Collected data entries:
╔══

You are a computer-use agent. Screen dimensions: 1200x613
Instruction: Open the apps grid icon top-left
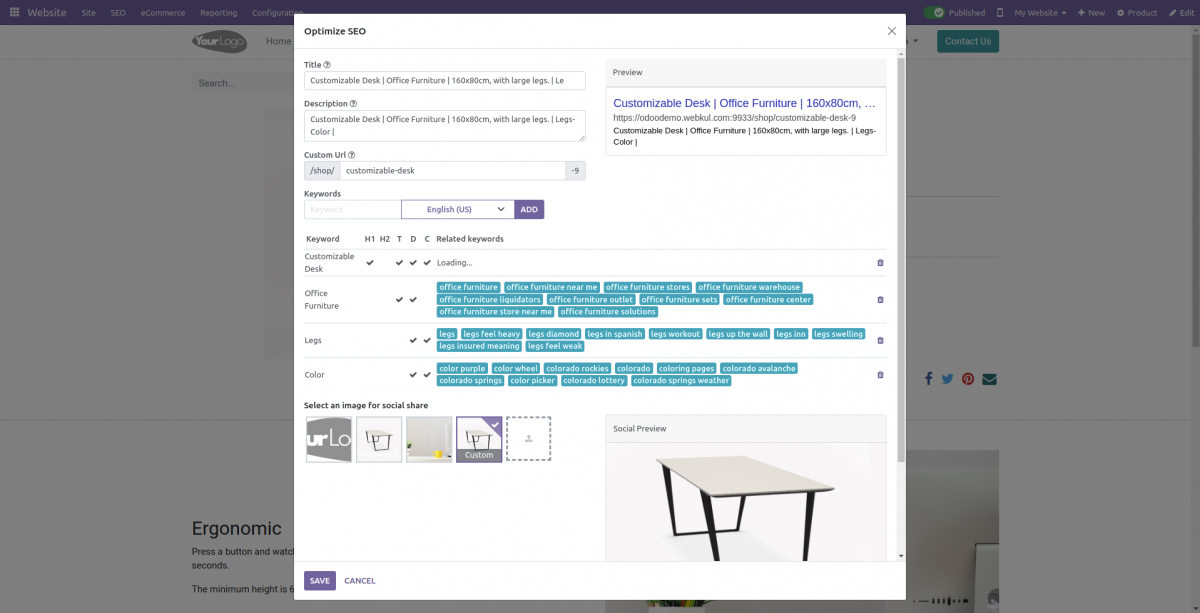coord(13,12)
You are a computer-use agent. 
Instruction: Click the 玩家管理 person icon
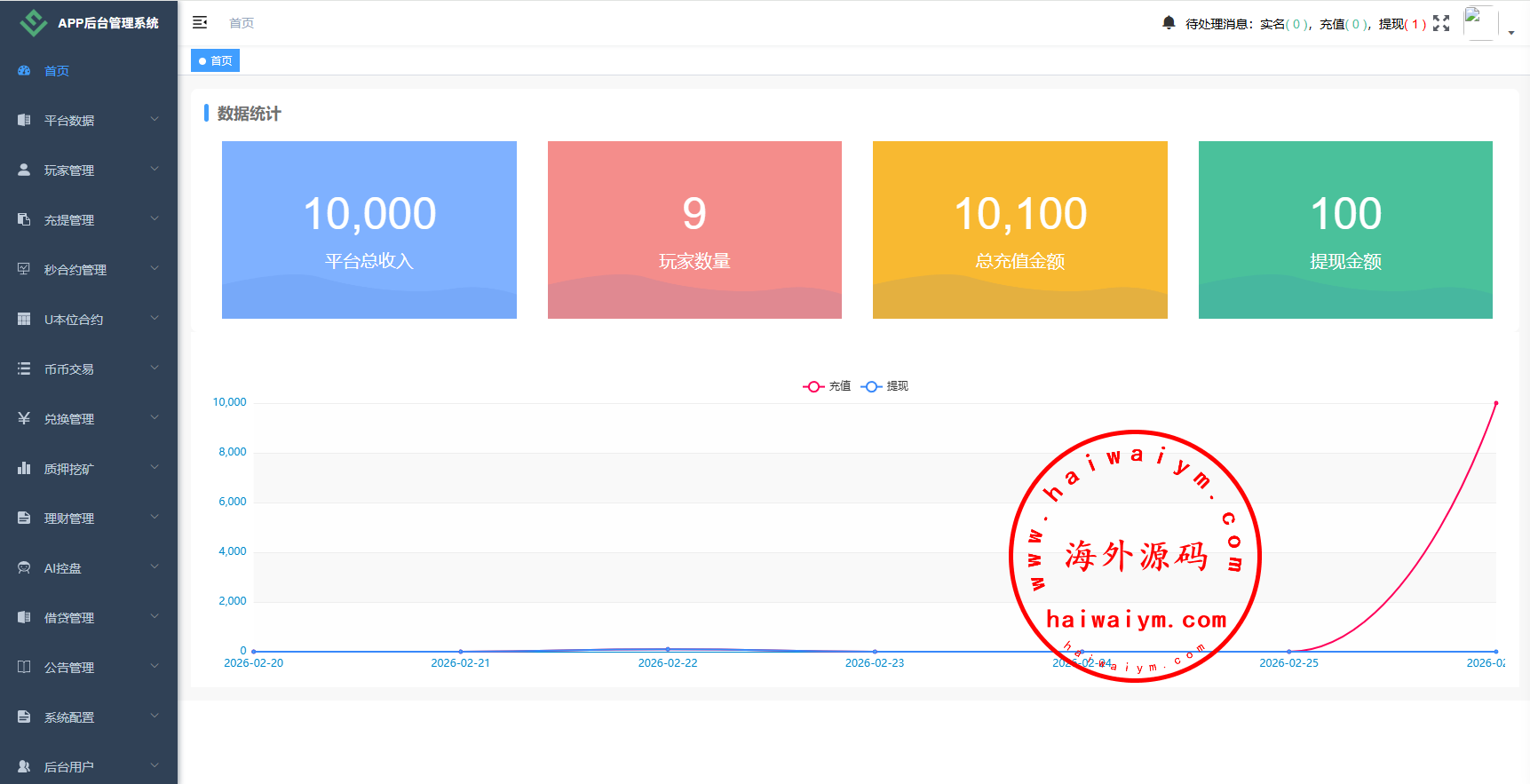point(24,170)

╚══

◆ What to do
All entries above must be printed again verbatim, with images excluded.

◆ Finished task
You are a computer-use agent. Screen dimensions: 1200x613
Instruction: Open the apps grid icon top-left
coord(13,12)
You are a computer-use agent. 
Instruction: Click the 玩家管理 person icon
point(24,170)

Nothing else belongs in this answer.